* _WHAT TO WORK ON_:
Retype every entry exactly, down to the last character.

________________________

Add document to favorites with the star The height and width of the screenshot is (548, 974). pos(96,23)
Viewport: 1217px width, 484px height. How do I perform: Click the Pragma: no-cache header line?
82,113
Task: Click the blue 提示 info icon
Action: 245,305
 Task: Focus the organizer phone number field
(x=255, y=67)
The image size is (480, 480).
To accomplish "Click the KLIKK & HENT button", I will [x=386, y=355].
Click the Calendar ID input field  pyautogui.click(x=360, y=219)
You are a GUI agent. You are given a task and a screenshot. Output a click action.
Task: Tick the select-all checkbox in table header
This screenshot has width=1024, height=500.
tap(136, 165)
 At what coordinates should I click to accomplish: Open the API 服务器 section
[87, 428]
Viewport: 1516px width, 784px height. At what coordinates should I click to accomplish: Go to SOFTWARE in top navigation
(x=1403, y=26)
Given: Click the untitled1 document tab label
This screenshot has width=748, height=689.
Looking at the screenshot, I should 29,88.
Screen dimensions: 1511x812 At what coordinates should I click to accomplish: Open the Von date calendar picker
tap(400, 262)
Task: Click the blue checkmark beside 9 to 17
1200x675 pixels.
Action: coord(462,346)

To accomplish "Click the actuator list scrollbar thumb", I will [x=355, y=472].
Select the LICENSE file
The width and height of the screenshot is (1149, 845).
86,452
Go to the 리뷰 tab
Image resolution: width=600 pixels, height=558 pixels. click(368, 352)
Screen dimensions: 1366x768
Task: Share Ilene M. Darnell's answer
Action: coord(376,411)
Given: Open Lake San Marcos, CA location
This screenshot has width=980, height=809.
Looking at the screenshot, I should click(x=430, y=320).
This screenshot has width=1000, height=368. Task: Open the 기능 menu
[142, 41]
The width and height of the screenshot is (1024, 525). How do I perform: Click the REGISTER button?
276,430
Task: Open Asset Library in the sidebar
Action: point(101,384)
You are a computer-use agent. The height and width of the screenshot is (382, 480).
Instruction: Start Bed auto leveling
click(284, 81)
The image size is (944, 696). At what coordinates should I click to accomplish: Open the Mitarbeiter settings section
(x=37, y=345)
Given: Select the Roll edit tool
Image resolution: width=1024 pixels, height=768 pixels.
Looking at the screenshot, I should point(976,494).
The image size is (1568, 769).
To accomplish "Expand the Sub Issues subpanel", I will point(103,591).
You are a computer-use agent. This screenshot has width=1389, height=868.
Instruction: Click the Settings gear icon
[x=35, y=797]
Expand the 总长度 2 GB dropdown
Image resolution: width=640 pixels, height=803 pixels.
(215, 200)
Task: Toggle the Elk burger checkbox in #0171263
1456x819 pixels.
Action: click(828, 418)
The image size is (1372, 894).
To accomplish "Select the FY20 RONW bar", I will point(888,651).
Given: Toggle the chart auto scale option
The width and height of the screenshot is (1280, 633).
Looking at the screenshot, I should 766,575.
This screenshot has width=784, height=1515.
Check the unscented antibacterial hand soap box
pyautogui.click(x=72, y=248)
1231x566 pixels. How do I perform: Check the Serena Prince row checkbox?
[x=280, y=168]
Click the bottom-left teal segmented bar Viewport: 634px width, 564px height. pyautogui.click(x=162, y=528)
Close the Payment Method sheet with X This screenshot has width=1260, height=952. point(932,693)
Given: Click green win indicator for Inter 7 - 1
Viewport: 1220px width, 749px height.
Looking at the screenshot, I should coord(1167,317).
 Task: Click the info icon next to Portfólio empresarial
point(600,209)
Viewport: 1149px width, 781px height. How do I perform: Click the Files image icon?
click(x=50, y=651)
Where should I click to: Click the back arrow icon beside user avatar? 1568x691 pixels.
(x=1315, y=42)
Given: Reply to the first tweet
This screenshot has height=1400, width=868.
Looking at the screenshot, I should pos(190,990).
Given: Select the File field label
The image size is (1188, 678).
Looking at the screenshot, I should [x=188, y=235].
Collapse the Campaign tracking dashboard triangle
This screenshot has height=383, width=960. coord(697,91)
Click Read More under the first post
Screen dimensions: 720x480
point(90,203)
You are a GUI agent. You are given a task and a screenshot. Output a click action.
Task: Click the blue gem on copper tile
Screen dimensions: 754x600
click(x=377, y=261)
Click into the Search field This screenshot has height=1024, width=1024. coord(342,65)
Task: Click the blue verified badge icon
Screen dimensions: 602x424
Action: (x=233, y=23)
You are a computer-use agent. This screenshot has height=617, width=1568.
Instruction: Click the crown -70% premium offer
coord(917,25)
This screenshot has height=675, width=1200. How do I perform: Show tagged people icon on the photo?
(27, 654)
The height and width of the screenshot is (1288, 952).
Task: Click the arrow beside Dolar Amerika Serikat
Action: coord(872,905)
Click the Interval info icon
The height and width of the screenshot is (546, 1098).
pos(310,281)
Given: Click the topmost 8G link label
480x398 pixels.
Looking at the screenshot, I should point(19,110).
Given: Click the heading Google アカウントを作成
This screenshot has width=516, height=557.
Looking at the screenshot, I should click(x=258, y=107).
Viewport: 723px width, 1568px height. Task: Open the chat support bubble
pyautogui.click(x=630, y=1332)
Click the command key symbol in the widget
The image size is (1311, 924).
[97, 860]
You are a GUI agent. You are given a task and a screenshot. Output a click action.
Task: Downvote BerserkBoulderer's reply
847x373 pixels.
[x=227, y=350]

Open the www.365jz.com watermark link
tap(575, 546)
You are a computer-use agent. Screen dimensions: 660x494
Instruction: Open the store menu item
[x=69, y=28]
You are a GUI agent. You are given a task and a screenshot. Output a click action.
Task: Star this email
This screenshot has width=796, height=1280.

________________________

* _SOLUTION BELOW_:
Add document to favorites with the star The height and width of the screenshot is (548, 974). pos(96,23)
Viewport: 1217px width, 484px height. How do I perform: Click the Pragma: no-cache header line?
82,113
Task: Click the blue 提示 info icon
Action: 245,305
 Task: Focus the organizer phone number field
(x=255, y=67)
The image size is (480, 480).
To accomplish "Click the KLIKK & HENT button", I will [x=386, y=355].
Click the Calendar ID input field  pyautogui.click(x=360, y=219)
You are a GUI agent. You are given a task and a screenshot. Output a click action.
Task: Tick the select-all checkbox in table header
This screenshot has width=1024, height=500.
tap(136, 165)
 At what coordinates should I click to accomplish: Open the API 服务器 section
[87, 428]
Viewport: 1516px width, 784px height. At what coordinates should I click to accomplish: Go to SOFTWARE in top navigation
(x=1403, y=26)
Given: Click the untitled1 document tab label
This screenshot has width=748, height=689.
Looking at the screenshot, I should 29,88.
Screen dimensions: 1511x812 At what coordinates should I click to accomplish: Open the Von date calendar picker
tap(400, 262)
Task: Click the blue checkmark beside 9 to 17
1200x675 pixels.
Action: coord(462,346)

To accomplish "Click the actuator list scrollbar thumb", I will [x=355, y=472].
Select the LICENSE file
The width and height of the screenshot is (1149, 845).
86,452
Go to the 리뷰 tab
Image resolution: width=600 pixels, height=558 pixels. click(368, 352)
Screen dimensions: 1366x768
Task: Share Ilene M. Darnell's answer
Action: coord(376,411)
Given: Open Lake San Marcos, CA location
This screenshot has width=980, height=809.
Looking at the screenshot, I should click(x=430, y=320).
This screenshot has width=1000, height=368. Task: Open the 기능 menu
[142, 41]
The width and height of the screenshot is (1024, 525). How do I perform: Click the REGISTER button?
276,430
Task: Open Asset Library in the sidebar
Action: point(101,384)
You are a computer-use agent. The height and width of the screenshot is (382, 480).
Instruction: Start Bed auto leveling
click(284, 81)
The image size is (944, 696). At what coordinates should I click to accomplish: Open the Mitarbeiter settings section
(x=37, y=345)
Given: Select the Roll edit tool
Image resolution: width=1024 pixels, height=768 pixels.
Looking at the screenshot, I should point(976,494).
The image size is (1568, 769).
To accomplish "Expand the Sub Issues subpanel", I will point(103,591).
You are a computer-use agent. This screenshot has width=1389, height=868.
Instruction: Click the Settings gear icon
[x=35, y=797]
Expand the 总长度 2 GB dropdown
Image resolution: width=640 pixels, height=803 pixels.
(215, 200)
Task: Toggle the Elk burger checkbox in #0171263
1456x819 pixels.
Action: click(828, 418)
The image size is (1372, 894).
To accomplish "Select the FY20 RONW bar", I will point(888,651).
Given: Toggle the chart auto scale option
The width and height of the screenshot is (1280, 633).
Looking at the screenshot, I should 766,575.
This screenshot has width=784, height=1515.
Check the unscented antibacterial hand soap box
pyautogui.click(x=72, y=248)
1231x566 pixels. How do I perform: Check the Serena Prince row checkbox?
[x=280, y=168]
Click the bottom-left teal segmented bar Viewport: 634px width, 564px height. pyautogui.click(x=162, y=528)
Close the Payment Method sheet with X This screenshot has width=1260, height=952. point(932,693)
Given: Click green win indicator for Inter 7 - 1
Viewport: 1220px width, 749px height.
Looking at the screenshot, I should coord(1167,317).
 Task: Click the info icon next to Portfólio empresarial
point(600,209)
Viewport: 1149px width, 781px height. How do I perform: Click the Files image icon?
click(x=50, y=651)
Where should I click to: Click the back arrow icon beside user avatar? 1568x691 pixels.
(x=1315, y=42)
Given: Reply to the first tweet
This screenshot has height=1400, width=868.
Looking at the screenshot, I should pos(190,990).
Given: Select the File field label
The image size is (1188, 678).
Looking at the screenshot, I should [x=188, y=235].
Collapse the Campaign tracking dashboard triangle
This screenshot has height=383, width=960. coord(697,91)
Click Read More under the first post
Screen dimensions: 720x480
point(90,203)
You are a GUI agent. You are given a task and a screenshot. Output a click action.
Task: Click the blue gem on copper tile
Screen dimensions: 754x600
click(x=377, y=261)
Click into the Search field This screenshot has height=1024, width=1024. coord(342,65)
Task: Click the blue verified badge icon
Screen dimensions: 602x424
Action: (x=233, y=23)
You are a computer-use agent. This screenshot has height=617, width=1568.
Instruction: Click the crown -70% premium offer
coord(917,25)
This screenshot has height=675, width=1200. How do I perform: Show tagged people icon on the photo?
(27, 654)
The height and width of the screenshot is (1288, 952).
Task: Click the arrow beside Dolar Amerika Serikat
Action: coord(872,905)
Click the Interval info icon
The height and width of the screenshot is (546, 1098).
pos(310,281)
Given: Click the topmost 8G link label
480x398 pixels.
Looking at the screenshot, I should point(19,110).
Given: Click the heading Google アカウントを作成
This screenshot has width=516, height=557.
Looking at the screenshot, I should click(x=258, y=107).
Viewport: 723px width, 1568px height. Task: Open the chat support bubble
pyautogui.click(x=630, y=1332)
Click the command key symbol in the widget
The image size is (1311, 924).
[97, 860]
You are a GUI agent. You are given a task and a screenshot. Output a click action.
Task: Downvote BerserkBoulderer's reply
847x373 pixels.
[x=227, y=350]

Open the www.365jz.com watermark link
tap(575, 546)
You are a computer-use agent. Screen dimensions: 660x494
Instruction: Open the store menu item
[x=69, y=28]
You are a GUI agent. You are given a task and a screenshot. Output a click action.
Task: Star this email
This screenshot has width=796, height=1280.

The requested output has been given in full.